* [ASSIGNMENT]: Filter the lines below, keeping each one that holds "checkbox".

DATA FOR THIS TASK Block Start

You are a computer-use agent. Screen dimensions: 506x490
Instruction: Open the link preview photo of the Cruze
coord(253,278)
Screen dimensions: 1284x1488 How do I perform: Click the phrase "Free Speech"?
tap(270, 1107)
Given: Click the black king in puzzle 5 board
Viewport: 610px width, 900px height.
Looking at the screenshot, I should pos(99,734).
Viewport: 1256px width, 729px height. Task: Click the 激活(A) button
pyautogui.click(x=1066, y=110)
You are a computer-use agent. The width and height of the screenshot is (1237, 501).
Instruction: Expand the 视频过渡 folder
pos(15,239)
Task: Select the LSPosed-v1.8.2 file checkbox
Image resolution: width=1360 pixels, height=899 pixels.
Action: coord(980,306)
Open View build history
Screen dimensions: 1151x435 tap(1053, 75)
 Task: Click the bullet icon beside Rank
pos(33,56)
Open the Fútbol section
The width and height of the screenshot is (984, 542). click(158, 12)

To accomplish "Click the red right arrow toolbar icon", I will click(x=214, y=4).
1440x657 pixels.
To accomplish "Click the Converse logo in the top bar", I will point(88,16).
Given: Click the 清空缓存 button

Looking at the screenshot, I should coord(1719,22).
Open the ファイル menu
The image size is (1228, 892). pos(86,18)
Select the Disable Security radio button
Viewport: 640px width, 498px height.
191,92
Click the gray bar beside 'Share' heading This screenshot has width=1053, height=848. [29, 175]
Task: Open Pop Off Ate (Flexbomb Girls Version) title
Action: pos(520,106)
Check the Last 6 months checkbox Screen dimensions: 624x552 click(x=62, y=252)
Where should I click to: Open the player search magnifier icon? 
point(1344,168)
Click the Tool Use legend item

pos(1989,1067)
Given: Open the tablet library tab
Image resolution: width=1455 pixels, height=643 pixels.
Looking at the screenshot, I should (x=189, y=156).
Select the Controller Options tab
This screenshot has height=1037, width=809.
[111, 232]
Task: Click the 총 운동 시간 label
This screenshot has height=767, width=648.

DATA FOR THIS TASK Block End

* [OUTPUT FOR THIS TASK]:
Task: Select the LSPosed-v1.8.2 file checkbox
Check the Last 6 months checkbox Screen dimensions: 624x552 click(x=62, y=252)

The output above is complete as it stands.